A while back, I was turned on to the band Diseased Oblivion by way of their split with Sewer Goddess, and was impressed with the filthy, fucked-up deathdoom that made up their side of that split. While looking into their other releases, I found out that one of the members of the band also had another project, this one called Reclusa, which had released a bunch of tapes on a variety of tiny underground imprints. I checked out Reclusa, and was floored by how ridiculously heavy and disgusting the music was; it didn’t even sound like metal to me, but inhabited another realm of twisted, abstract heaviness closer to industrial noise, while utilizing massive down tuned riffs and elements of death metal that were left to putrefy into noxious formless slime.
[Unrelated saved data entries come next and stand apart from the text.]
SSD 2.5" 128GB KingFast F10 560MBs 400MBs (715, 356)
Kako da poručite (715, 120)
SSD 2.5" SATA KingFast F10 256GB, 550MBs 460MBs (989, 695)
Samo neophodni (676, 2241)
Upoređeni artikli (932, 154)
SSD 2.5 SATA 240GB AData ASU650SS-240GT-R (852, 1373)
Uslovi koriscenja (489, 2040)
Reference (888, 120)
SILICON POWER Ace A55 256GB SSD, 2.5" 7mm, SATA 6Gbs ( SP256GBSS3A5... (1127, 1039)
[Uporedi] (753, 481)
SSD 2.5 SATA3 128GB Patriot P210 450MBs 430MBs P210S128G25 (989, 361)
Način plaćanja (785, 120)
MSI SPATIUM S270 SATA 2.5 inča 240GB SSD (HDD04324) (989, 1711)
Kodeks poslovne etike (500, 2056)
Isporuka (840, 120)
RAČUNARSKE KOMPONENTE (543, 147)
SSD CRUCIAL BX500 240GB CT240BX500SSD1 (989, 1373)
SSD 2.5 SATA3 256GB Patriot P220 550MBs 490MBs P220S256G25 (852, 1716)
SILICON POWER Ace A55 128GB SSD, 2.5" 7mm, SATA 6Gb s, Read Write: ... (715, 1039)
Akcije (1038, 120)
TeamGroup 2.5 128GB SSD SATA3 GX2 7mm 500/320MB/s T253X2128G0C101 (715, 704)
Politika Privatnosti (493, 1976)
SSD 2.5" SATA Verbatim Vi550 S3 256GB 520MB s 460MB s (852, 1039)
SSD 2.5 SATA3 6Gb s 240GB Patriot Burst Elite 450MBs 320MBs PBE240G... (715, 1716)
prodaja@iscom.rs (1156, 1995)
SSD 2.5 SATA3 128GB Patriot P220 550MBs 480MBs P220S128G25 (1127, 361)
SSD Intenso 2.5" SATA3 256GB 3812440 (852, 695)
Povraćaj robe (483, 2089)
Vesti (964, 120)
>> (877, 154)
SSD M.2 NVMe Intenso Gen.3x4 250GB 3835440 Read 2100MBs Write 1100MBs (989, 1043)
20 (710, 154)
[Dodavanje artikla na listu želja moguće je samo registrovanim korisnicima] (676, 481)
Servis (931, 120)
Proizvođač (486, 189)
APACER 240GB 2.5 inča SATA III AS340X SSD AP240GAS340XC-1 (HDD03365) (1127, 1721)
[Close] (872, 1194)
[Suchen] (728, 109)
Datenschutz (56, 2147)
Reclusa mixed together filthy sub-Godflesh / (early) Pitch Shifter machine pummel, putrescent guttural vocal-fumes, ultra bleak dark ambience, weird bits of diseased dub, deformed deathdoom, blasts of orchestral terror, & murky industrial noisescapes, and the result is hopeless, terminally nihilistic ugliness that skulks in a dark corner somewhere in between the likes of Black Mayonnaise, The Human Quena Orchestra, Aderlating, and the nastiest strains of underground gorenoise.  Of course, this led to my wanting to get Reclusa on our Crucial Blaze series. And here it is, a new full length disc called The Anticonscience that offers a seventy-seven minute descent into vile, absurdly heavy low-fi mechanized horror from this cult Ohio outfit.  It’s like a doomdeath album being played at half speed while someone splices in Throbbing Gristle and Wolf Eyes. Or what Dead World or early Pitchshifter might have sounded like if they had collaborated with one of the uglier denizens of the Cold Meat label. Either way, Reclusa pulls back thick, heavy curtains of dead flesh to reveal a seething, rotting world of abject horror within these suffocating, oppressive soundscapes. Released in a limited hand-numbered edition of two hundred copies, The Anticonscience comes with a twenty-page chapbook of nightmarish artwork and writing, a vinyl sticker, and 1″ badge.